Se in caso di approvazione del provvedimento non arrivasse alcuna risposta, a perdere di credibilità non sarebbero solo i Paesi che si sono sempre schierati a fianco delle decisioni delle Nazioni Unite, ma anche la stessa CIG, che verrebbe definitivamente relegata a mero strumento di discussione diplomatica senza alcun potere effettivo, e, soprattutto, privo di una vera influenza su ciò che dovrebbe essere il suo più stretto campo di interesse. La denuncia del Sudafrica può risultare ben più importante di quel che sembra sul panorama internazionale, perché mette in gioco in primissima linea l’intera comunità occidentale, costringendola a fornire una risposta alle decisioni della CIG, cosa già fatta dai suoi rivali. Forse è anche per tale motivo che il portavoce del Ministero degli Affari Esteri israeliano Lior Haiat si è già mosso contro le accuse del Sudafrica attraverso una dichiarazione in cui ha definito la denuncia una «disgustosa diffamazione», manchevole tanto dal punto di vista legale quanto da quello fattuale. In aggiunta a ciò, Haiat ha accusato il Sudafrica di essere in combutta con Hamas, e ha ribadito che le intenzioni di Israele non sono quelle di coinvolgere i cittadini palestinesi, ma di eradicare la minaccia terroristica.

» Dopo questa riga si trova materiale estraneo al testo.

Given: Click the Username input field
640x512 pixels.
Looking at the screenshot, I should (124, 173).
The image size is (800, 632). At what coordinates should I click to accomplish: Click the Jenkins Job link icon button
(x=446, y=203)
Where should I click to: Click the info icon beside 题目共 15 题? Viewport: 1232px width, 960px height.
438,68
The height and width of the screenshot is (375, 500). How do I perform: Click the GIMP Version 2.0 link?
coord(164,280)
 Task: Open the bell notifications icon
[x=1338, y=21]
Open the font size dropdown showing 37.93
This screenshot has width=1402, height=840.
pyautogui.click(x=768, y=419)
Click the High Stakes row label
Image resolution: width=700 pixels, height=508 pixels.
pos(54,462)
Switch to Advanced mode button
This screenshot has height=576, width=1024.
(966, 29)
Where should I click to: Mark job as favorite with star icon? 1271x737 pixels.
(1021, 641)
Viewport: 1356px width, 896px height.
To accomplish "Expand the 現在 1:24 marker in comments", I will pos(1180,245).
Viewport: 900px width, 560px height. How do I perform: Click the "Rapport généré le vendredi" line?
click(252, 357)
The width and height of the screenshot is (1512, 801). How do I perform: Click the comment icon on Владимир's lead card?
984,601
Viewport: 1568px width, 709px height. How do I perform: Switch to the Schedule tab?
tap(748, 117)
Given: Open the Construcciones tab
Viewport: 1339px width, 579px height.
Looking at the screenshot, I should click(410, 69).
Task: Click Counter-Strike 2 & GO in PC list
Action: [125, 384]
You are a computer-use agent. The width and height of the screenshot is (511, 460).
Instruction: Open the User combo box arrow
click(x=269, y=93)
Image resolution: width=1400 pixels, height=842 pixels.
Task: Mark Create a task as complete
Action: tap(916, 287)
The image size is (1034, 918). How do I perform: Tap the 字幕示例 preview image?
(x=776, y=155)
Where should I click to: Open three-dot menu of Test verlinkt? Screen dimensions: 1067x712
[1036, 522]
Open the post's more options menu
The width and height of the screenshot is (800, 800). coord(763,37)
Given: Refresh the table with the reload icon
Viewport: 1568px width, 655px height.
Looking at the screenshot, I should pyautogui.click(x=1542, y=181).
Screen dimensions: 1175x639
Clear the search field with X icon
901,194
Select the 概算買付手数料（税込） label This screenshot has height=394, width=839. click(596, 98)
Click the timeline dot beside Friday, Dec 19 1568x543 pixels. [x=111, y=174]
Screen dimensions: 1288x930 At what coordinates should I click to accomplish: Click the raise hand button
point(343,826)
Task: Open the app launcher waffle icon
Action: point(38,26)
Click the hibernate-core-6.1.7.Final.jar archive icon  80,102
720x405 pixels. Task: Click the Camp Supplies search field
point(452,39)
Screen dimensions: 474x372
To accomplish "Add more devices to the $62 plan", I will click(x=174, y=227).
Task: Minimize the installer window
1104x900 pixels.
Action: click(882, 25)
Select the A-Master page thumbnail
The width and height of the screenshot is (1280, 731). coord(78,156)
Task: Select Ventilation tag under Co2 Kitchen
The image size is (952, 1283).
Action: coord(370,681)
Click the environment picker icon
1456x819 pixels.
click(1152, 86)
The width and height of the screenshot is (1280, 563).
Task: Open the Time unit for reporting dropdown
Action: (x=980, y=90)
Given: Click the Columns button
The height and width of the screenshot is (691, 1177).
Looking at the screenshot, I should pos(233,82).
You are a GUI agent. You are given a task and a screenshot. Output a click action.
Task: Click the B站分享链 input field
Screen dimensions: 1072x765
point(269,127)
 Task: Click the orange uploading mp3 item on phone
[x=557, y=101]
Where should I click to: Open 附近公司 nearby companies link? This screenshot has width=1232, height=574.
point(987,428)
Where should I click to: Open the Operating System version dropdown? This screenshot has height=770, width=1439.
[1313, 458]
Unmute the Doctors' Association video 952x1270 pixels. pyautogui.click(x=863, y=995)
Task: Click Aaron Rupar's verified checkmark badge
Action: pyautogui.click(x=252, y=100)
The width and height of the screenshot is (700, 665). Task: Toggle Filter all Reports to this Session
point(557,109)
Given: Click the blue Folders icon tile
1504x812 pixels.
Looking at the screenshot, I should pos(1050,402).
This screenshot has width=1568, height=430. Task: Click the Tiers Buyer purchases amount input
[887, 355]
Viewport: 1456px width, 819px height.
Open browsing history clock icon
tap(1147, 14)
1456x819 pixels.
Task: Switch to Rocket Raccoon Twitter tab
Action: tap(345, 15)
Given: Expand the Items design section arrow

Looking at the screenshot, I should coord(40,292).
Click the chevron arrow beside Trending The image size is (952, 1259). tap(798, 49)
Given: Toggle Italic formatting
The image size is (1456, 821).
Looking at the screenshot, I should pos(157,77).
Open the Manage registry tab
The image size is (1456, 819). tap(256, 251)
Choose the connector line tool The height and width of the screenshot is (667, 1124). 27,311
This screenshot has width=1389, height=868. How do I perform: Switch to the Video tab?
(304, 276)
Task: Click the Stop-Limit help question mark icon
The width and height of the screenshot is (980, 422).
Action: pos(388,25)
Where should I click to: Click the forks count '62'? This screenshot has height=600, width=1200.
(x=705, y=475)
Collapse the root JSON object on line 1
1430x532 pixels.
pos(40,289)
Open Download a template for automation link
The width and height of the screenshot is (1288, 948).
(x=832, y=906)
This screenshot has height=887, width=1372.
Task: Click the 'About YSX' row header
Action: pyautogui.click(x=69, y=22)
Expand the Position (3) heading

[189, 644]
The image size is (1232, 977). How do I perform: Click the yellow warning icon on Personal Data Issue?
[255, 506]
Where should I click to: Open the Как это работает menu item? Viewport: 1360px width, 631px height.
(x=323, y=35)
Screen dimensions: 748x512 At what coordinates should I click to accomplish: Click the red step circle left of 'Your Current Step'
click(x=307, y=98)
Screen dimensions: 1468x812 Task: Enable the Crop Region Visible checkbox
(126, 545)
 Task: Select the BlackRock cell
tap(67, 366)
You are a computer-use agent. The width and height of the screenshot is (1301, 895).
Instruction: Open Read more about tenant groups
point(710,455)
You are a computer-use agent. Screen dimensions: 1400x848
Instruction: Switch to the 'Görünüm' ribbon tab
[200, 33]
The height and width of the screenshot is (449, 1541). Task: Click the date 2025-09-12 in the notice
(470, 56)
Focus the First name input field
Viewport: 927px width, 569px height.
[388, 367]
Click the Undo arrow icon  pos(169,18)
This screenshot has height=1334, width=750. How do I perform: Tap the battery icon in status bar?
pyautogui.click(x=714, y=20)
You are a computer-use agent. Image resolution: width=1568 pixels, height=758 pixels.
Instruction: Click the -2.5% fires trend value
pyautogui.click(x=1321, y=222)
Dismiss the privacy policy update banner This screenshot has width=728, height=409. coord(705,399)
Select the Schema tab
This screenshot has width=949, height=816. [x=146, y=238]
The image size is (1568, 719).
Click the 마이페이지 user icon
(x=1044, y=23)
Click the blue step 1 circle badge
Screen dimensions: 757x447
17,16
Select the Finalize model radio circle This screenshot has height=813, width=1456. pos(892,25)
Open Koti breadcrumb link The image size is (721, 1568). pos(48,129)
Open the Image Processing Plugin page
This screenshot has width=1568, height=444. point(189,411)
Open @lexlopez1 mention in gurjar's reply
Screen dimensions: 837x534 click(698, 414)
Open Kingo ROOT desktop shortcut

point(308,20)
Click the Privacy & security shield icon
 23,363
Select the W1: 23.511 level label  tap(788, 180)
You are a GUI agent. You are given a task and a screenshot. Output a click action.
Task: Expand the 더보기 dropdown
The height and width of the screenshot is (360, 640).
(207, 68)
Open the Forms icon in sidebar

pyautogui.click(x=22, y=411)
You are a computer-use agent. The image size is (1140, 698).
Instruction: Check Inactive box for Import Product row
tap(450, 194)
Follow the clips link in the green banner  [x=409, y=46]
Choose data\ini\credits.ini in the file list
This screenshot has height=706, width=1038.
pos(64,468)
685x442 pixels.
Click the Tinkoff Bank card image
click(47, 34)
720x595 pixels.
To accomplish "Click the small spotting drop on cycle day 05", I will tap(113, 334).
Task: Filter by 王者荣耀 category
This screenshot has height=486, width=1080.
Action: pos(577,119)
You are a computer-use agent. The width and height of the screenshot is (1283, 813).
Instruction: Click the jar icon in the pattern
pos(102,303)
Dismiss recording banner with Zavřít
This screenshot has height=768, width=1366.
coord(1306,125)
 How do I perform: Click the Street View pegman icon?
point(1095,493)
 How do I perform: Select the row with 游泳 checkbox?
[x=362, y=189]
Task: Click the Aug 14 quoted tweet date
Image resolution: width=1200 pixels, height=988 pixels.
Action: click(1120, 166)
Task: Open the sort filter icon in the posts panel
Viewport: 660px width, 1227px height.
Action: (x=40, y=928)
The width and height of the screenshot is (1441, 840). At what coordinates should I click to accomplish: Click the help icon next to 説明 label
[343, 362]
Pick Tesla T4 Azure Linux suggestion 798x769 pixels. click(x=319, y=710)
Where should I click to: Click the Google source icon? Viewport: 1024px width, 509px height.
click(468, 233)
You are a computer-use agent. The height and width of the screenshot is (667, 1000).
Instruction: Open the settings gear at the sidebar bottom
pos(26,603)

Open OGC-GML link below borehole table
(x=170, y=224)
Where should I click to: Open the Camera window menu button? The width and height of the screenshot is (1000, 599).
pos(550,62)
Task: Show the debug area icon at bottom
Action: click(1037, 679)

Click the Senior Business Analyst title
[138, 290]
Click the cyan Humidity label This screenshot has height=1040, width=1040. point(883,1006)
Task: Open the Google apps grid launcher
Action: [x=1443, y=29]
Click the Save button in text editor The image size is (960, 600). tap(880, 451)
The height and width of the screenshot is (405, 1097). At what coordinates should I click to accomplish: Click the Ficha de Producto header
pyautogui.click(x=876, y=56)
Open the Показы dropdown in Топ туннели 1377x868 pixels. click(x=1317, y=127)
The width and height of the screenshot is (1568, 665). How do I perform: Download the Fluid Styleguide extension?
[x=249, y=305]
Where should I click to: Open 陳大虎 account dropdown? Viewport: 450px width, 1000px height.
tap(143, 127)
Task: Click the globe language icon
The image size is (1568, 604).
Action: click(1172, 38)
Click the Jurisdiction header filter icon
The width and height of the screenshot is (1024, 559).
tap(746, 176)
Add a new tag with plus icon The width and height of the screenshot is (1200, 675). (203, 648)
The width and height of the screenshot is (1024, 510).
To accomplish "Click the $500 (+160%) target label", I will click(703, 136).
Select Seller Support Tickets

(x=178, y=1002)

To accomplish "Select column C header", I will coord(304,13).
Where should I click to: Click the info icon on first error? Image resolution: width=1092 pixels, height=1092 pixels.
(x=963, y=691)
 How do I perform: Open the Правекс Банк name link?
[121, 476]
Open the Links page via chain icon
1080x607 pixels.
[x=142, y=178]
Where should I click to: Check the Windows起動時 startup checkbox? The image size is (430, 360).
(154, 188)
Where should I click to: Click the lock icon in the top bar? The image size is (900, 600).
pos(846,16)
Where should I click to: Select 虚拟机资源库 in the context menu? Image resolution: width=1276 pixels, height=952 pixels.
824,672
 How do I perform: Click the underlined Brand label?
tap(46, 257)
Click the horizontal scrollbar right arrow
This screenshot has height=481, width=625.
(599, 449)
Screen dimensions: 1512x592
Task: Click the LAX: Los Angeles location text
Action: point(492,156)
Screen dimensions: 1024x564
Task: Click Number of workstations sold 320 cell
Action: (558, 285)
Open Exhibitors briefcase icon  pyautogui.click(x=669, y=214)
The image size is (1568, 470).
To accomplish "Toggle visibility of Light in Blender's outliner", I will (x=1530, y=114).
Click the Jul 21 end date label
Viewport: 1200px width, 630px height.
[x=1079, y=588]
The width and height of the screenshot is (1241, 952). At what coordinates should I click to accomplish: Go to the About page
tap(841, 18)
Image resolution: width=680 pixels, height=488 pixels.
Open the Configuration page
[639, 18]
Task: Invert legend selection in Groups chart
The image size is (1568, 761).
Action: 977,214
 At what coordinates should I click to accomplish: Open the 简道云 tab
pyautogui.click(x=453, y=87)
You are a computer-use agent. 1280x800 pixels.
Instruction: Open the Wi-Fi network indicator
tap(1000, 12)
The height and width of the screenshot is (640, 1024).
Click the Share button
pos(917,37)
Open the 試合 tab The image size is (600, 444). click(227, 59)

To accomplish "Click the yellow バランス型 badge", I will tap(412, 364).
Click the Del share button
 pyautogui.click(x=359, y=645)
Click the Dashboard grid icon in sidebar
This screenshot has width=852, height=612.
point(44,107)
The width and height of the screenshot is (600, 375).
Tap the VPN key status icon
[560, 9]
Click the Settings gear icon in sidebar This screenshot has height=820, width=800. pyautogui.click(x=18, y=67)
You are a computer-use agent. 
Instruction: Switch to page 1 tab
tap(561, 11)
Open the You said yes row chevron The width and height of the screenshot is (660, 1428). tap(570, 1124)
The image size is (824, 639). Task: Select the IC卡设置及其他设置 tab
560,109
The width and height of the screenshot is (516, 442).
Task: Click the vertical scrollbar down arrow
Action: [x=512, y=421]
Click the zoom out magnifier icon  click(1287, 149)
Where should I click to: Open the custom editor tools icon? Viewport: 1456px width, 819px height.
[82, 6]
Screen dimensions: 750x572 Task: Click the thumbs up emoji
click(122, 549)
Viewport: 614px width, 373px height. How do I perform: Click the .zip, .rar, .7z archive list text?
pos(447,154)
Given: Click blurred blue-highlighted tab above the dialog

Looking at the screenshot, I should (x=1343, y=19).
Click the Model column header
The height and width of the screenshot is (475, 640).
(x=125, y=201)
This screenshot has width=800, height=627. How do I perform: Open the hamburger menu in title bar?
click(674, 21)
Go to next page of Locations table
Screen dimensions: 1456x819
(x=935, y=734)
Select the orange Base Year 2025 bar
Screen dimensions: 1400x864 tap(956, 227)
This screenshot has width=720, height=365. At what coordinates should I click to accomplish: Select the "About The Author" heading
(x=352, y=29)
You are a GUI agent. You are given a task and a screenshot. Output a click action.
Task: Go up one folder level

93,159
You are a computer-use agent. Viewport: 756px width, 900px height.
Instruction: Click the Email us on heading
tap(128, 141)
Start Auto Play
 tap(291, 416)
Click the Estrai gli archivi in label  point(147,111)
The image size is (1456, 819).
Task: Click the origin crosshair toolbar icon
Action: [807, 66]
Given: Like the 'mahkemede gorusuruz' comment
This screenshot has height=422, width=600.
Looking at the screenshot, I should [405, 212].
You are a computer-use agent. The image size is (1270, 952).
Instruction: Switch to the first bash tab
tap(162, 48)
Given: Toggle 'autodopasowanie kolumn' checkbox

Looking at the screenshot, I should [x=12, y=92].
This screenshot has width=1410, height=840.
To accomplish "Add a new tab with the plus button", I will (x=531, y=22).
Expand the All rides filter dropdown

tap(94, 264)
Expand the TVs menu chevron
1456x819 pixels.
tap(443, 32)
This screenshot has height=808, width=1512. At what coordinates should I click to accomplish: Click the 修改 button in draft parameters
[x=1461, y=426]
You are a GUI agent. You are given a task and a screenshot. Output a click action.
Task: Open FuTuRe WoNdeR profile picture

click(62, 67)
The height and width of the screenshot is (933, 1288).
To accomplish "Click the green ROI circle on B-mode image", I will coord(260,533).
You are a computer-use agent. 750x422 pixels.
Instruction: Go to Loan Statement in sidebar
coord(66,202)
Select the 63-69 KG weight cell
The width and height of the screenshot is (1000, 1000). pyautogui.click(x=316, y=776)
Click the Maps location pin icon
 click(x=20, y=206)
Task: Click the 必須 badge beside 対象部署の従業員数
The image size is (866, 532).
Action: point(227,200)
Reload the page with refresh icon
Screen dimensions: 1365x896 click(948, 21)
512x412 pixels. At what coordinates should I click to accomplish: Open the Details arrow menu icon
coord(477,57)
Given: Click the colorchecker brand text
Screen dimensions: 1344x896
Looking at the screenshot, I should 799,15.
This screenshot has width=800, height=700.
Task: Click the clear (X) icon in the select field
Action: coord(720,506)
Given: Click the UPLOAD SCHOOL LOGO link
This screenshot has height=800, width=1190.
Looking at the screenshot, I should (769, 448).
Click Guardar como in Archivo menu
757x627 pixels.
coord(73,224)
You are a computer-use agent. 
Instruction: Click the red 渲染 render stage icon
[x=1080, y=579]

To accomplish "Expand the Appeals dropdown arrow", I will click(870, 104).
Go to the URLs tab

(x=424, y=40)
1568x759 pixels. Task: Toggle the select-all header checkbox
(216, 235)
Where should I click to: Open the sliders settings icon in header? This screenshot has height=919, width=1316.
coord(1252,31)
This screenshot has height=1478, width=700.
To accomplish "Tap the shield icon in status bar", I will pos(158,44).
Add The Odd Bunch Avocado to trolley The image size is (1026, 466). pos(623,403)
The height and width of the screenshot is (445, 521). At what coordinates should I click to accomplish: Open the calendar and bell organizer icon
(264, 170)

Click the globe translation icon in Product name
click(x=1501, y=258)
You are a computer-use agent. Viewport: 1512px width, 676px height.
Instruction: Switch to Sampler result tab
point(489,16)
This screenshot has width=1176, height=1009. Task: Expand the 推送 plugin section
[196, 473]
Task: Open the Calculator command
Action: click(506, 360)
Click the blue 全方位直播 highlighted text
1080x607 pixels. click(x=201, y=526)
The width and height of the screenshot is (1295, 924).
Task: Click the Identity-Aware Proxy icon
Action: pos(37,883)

Nel frattempo, Tel Aviv non ha smesso di portare avanti la propria campagna in Palestina, allargando addirittura il conflitto e coinvolgendo, contrariamente a quanto affermato da Haiat, anche i civili. I bombardamenti nella parte meridionale della striscia si sono intensificati, specialmente nelle aree di Khan Younis e di Rafah, in cui sono stati colpite aree residenziali e infrastrutture, causando, secondo l’ONU, 187 vittime e 312 feriti solo tra i pomeriggi del 28 e del 29 dicembre. Stando a questi stessi dati, la quota totale delle vittime alle 7.00 del 29 dicembre era di almeno 21507 palestinesi, di cui il 70% donne e bambini, mentre il numero di feriti ammonta ad almeno 55915; il numero di dispersi e di sepolti nelle macerie, è invece ignoto. Intanto anche il sottosegretario generale per gli affari umanitari dell’ONU Martin Griffith continua a denunciare le azioni condotte da Israele, ma Tel Aviv va avanti, e anzi non intende assolutamente fermarsi.